START Exercise passage
To me, a Witch is a Shaman (the terms are interchangable- they just come from different geographical regions-"Witch" simply means a western European shaman)- they are highly trained in specific skills. They have done years of rigorous self work to get to be as strong as possible (magically, energetically, physically, emotionally, and mentally) to be a strong container for the Mysteries that will be revealed to them. This self work exists as preparation for the actual work of a Witch- affecting change in all the worlds. (This Great Work is not done for its own sake, or to become a "better person". Witches do it to become the best Witch possible.)
Witches can talk to and relay messages from the gods. They can act as a human vehicle to bring them here for others. They can divine people's possible futures and help weave destiny. They can do spellwork to manifest changes in the worlds. They are healers, artists, and activists. Witches are NOT dabblers- they are priests. Yes, I know people who call themselves Witches but do not fit this definition. If they asked me to give a definition of what I thought they were, I would probably say "pagan" was more accurate*. Pagan is a commonly used term for a huge umbrella of people, including people who work magic- and is general enough to cover all kinds of non-Abrahamic thought and religion- be it polytheistic, pantheistic, Wiccan, heathen, or what have you. Pagans can be what Christians call "lay people" or "laity"- that is, not just clergy.
community, we should all be equal- and by equal they mean the same. I do not believe equality comes from uniformity.
My partner (who is also an initiate of my Witchcraft tradition) and I have talked about this phenomenon and have a couple different takes on it. We both agree that we disagree with this opinion. (I mean, we both keep secrets and have oaths, right?!). We just disagree for different reasons and I think that these differing reasons complement one another.
I personally believe that folks who say these things have not reconciled themselves to power and being powerful. They have lived, as we all have, in a culture that takes power from others and is hierarchical and puts people in opposition to one another. They have a hard time seeing a new way of being, within the shell of the old. They are afraid of inequity- and so they reason that no one should have something that others do not. They see it as a great equalizer- throwing out all secrets and oaths.
END Exercise passage
START Data block
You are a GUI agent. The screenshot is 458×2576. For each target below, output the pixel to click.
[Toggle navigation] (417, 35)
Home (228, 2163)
END Data block
What you need to do
Please copy the passage about Witches, starting at "I personally believe" and ending at "secrets and oaths.", and replace "hierarchical" with "competitive". The material plays no part in what follows and can be set aside.

Solution
I personally believe that folks who say these things have not reconciled themselves to power and being powerful. They have lived, as we all have, in a culture that takes power from others and is competitive and puts people in opposition to one another. They have a hard time seeing a new way of being, within the shell of the old. They are afraid of inequity- and so they reason that no one should have something that others do not. They see it as a great equalizer- throwing out all secrets and oaths.